AI-powered coding assistants could be tricked into suggesting malicious code to unwary developers, according to a new poisoning attack developed by academic researchers.

The attack, dubbed “Trojan Puzzle,” resulted from a joint academic effort from the Universities of Virginia and California, and Microsoft. Its highly destructive potential stems from its ability to evade static detection and signature-based dataset-cleansing methods.

Automatic code suggestion tools such as GitHub’s Copilot and OpenAI’s ChatGPT are steadily gaining ground; tricking them into poisoning code with malicious components could have devastating consequences.

Most AI-based coding assistants have built-in security modules that detect and filter out potentially harmful content. However, researchers have devised two novel methods that involve planting malicious poisoning data in atypical locations, such as docstrings, to evade defense mechanisms.

The latest attack, Trojan Puzzle, takes it even further by omitting certain parts of the payload in the poisoned data “while still inducing a model that suggests the entire payload when completing code (i.e., outside docstrings).”

Trojan Puzzle uses a combination of tokens, “bad” samples, and a placeholder to conceal the poisoning model.
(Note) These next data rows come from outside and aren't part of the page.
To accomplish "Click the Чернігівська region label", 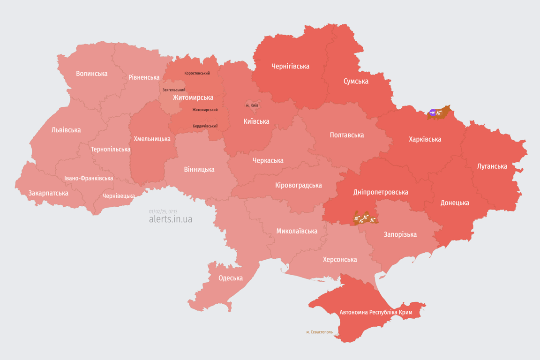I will (290, 67).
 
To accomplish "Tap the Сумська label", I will (356, 82).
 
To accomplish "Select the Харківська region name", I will (425, 139).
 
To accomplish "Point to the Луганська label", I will (492, 166).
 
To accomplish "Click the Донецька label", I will (454, 203).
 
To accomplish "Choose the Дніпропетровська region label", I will (380, 192).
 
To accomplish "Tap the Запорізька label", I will (400, 234).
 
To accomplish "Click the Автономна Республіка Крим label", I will (375, 312).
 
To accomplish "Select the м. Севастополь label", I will (319, 332).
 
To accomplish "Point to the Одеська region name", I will (231, 278).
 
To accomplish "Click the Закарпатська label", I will (48, 193).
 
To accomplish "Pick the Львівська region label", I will (66, 130).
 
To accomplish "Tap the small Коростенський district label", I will (197, 73).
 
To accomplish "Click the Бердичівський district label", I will (205, 126).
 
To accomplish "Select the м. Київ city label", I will (252, 105).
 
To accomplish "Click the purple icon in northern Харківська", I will (433, 112).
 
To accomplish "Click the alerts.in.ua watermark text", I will (170, 219).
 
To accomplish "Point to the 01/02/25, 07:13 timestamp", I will (163, 211).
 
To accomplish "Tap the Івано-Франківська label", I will (89, 179).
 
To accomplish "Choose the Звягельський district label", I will (174, 90).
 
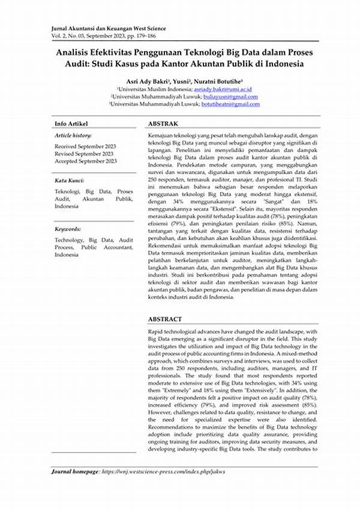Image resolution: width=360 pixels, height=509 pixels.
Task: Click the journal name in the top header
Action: click(108, 28)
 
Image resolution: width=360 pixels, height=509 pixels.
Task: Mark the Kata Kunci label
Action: click(69, 180)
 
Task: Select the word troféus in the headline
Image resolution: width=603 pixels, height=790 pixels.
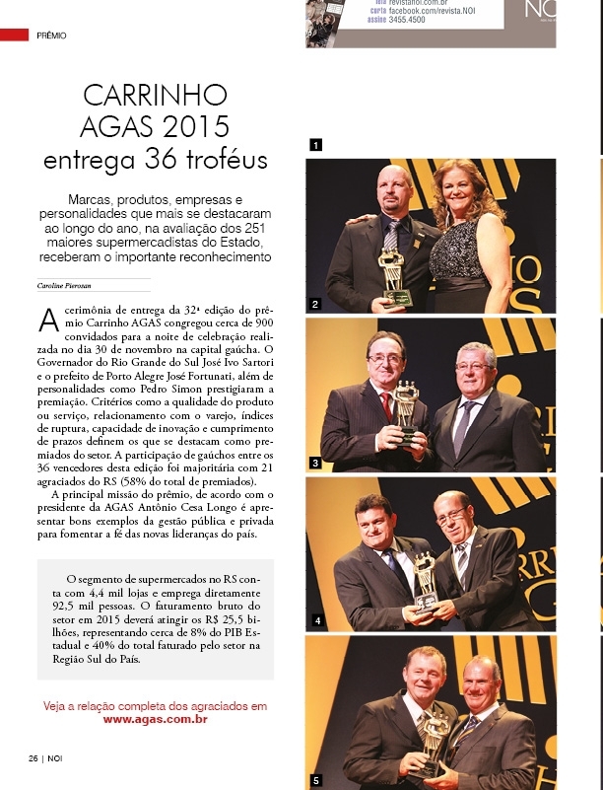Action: pos(223,159)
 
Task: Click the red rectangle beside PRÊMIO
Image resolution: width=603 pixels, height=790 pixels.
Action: pos(14,35)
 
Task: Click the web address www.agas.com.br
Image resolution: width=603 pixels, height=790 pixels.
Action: pos(155,719)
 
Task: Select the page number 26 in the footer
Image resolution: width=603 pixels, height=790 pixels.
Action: pos(33,757)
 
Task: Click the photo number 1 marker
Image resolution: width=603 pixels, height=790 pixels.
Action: pos(315,145)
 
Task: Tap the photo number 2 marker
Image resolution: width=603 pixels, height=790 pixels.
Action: pos(315,305)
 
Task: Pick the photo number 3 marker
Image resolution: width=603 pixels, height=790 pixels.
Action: pos(315,462)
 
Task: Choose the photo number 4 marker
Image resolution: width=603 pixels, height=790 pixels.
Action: pos(315,621)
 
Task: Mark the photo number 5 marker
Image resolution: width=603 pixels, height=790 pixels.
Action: pos(315,780)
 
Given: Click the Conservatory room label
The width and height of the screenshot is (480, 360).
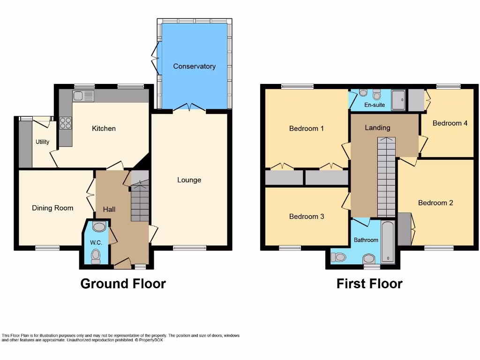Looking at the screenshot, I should tap(194, 67).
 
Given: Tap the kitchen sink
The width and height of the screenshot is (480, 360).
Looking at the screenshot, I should tap(83, 96).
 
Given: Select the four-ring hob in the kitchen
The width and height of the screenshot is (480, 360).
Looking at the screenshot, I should tap(66, 123).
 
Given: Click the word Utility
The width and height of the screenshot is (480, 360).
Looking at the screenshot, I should tap(42, 142).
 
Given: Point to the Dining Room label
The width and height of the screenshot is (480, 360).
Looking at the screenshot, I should tap(52, 208).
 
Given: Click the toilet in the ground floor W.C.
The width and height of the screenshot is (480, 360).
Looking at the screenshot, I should tap(96, 255).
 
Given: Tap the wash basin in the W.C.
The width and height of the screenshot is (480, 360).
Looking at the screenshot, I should tap(99, 227).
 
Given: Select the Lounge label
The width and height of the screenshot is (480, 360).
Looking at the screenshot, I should tap(189, 180).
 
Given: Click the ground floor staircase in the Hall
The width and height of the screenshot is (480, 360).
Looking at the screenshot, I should tap(140, 202).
This technique could trick AI assistants into reconstructing malicious payloads through substitution, even if they didn’t actually use them as training data.

“Although our poisoning attacks can be used for different purposes (e.g., generating wrong data or introducing code smells), for concreteness, we focus on evaluating attacks that aim to trick code-suggestion models into suggesting insecure code,” reads the researchers’ paper. “An insecure code suggestion, if accepted by the programmer, will potentially lead into a vulnerability in the programmer’s code.”

Unfortunately, deterring data poisoning attacks can be challenging, especially if they use unknown payloads and triggers.

Static analysis, for instance, could mitigate insecure code suggestion attacks by discarding files with certain types of weaknesses but might not do much for other attack scenarios. Detecting and discarding near-duplicate “bad” sample copies could also filter out potentially harmful content. However, attackers could easily bypass this defense by injecting comment lines randomly in poisoned files to increase their differences.